Of course it’s offensive. Of course, it’s irresponsible, but what do you expect? Hopefully not an answer from these young Danes. It’s most likely not going to happen, but ok, let’s play the game. Via Collapse Board:

It’s not offensive — it’s just stupid. And not because it’s dangerous, but because it’s boring, a pathetic attempt to look tough, or interesting. I mean is this all you’ve got? Kind of/sort of half-assedly name-dropping some neo-Nazis into interviews? Personally, I can’t think of anything stronger, anything tougher, than speaking out against racism in your own country. To just sit there and blow it off, they must be cowards. I can’t help thinking of bands like Gang Of Four, Mekons, Delta 5 brawling with National Front skinheads in Leeds back in the late 70s. Compared to them, Iceage — in their silence, their unwillingness to say what they believe, offensive or otherwise — is truly pathetic. It’s all about the targets. It’s all about what’s said and what’s deliberately left unsaid.

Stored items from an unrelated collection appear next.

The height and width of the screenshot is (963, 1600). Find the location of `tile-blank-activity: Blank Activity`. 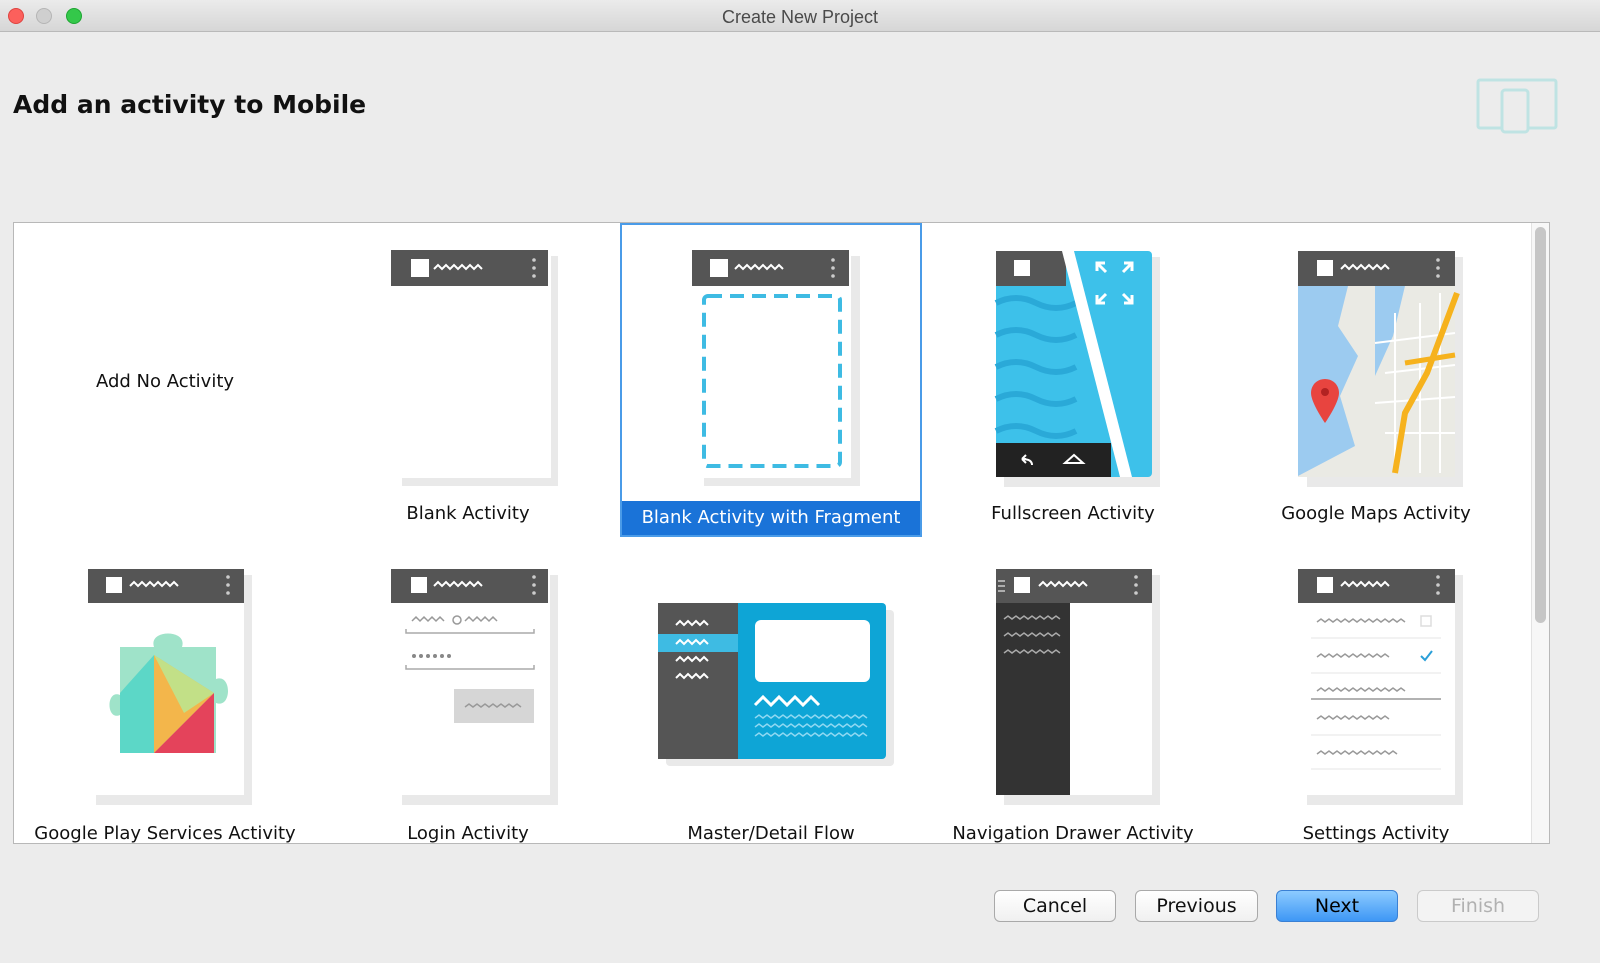

tile-blank-activity: Blank Activity is located at coordinates (468, 380).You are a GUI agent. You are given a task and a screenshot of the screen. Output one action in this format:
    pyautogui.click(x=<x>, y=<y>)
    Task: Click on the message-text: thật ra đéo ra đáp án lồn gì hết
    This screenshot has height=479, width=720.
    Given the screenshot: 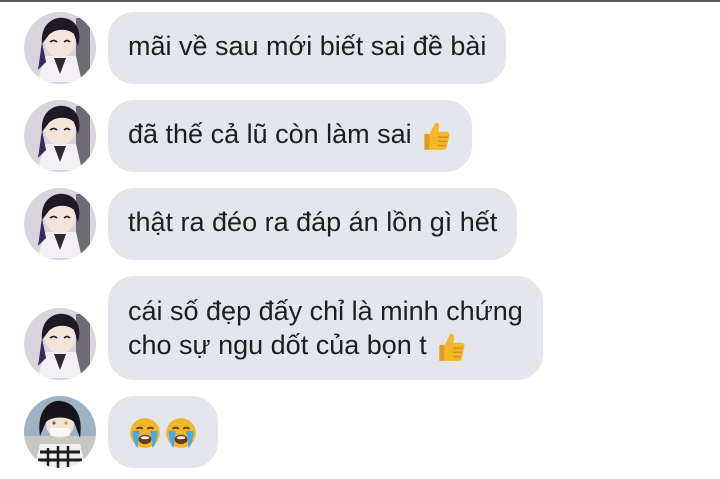 What is the action you would take?
    pyautogui.click(x=313, y=222)
    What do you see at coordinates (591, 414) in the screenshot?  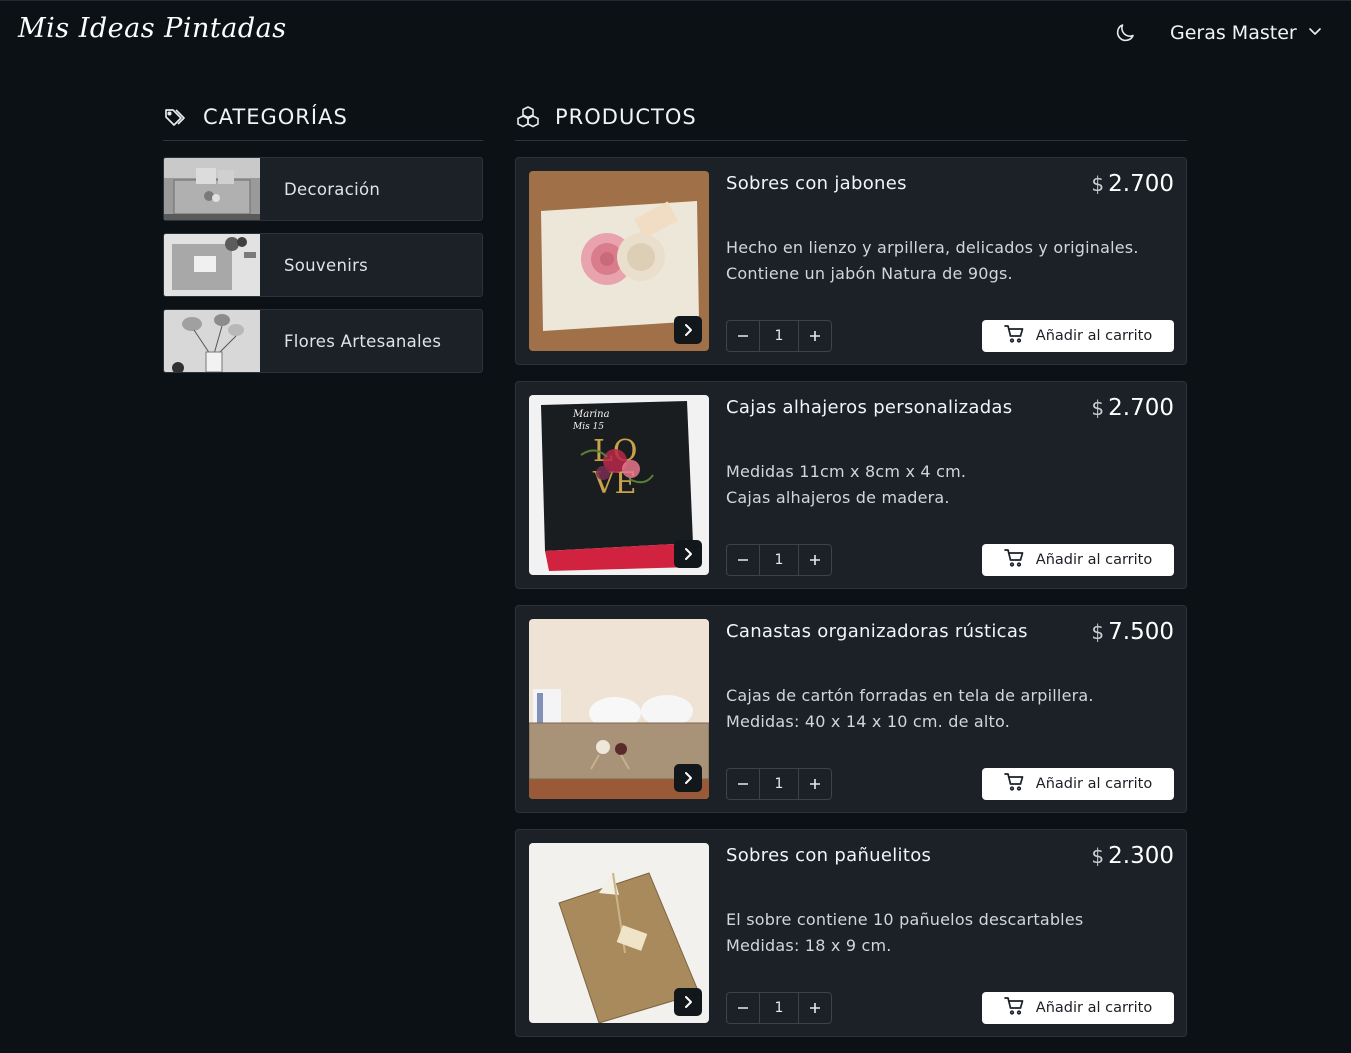 I see `image-text: Marina` at bounding box center [591, 414].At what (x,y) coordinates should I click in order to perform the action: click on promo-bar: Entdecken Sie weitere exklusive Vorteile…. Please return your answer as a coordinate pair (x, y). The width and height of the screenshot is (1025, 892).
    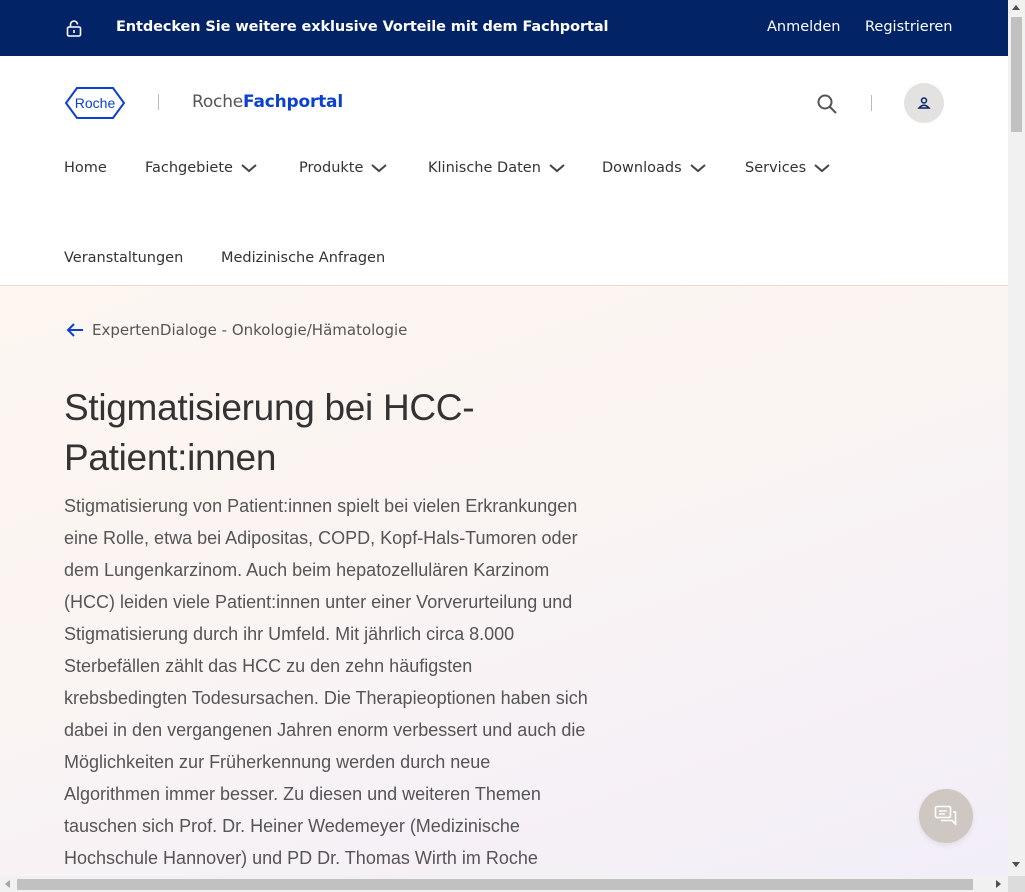
    Looking at the image, I should click on (504, 28).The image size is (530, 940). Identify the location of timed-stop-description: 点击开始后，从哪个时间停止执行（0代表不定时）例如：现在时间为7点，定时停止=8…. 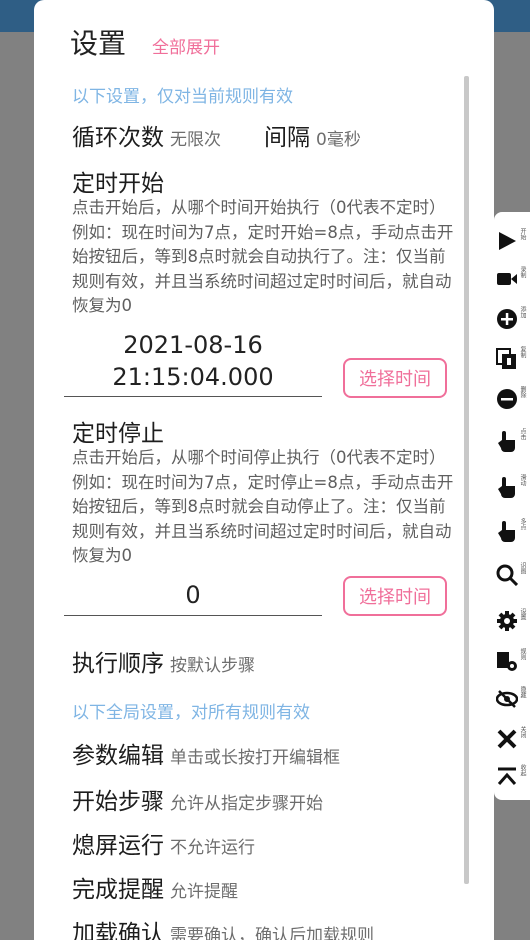
(263, 506).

And perhaps like Iceage, journalists are sidestepping the issue as well. Via I Rock Cleveland:

Most journalists, just ignore this stuff. I mean, if it was really an issue, Pitchfork would have asked them, right? Wrong. The pre-release interview made no mention of white nationalism or racism and in the Best New Music review for You’re Nothing, Brandon Stousy only had this to say on the subject, “When Iceage released their excellent 2011 debut, New Brigade, a large part of the discussion was dedicated to the nihilistic but crush-worthy Danish punk group’s ages (at the time, ranging from 18 to 19), and the fact that they sounded much older than that. You also got stories about their bloody live shows and, later, online handwringing about them baiting controversy Joy Division-style by apparently flirting with fascist gestures at one of those shows.”

Or maybe we’re focusing too much on Iceage when this is clearly an issue that goes beyond the scene in which Iceage exists. They’re a product of their environment. That’s not to say they should be excused – but as some point out – ultimately, their music will have to carry them through, not their provocative imagery. Oh, and their drummer is Jewish, somewhat important to note. Via Vice:

“When the first accusations of Nazi sympathies came, we didn’t take them very seriously,” Elias continued. “The argument was very vague. Now one of the biggest Danish newspapers has been running several stories about it. I don’t know whether to feel insulted or whether it’s just too absurd… Point is, we haven’t actually used any Nazi imagery, ever.” I asked Elias what was going on in Dogmeat: the iron crosses, the hooded figures, the switchblades pointing to the necks of Muslims. “That’s a collage drawing of different things I was seeing in the news, not a pro-race-riot drawing.”

Here’s a post we found from the drummer’s father, Helge Kjaer Nielsen, in the comments section:

As being a parent of one of the band members, and the teacher of two others I can assure you that they are in no connection with any right wing thinking. Some people out there are very paranoid, and the fact that the members of iceage have a difficult time dealing with their sudden fame, makes them easy targets. You people who are calling them facists, are doing the wright wing fuckers a big favour!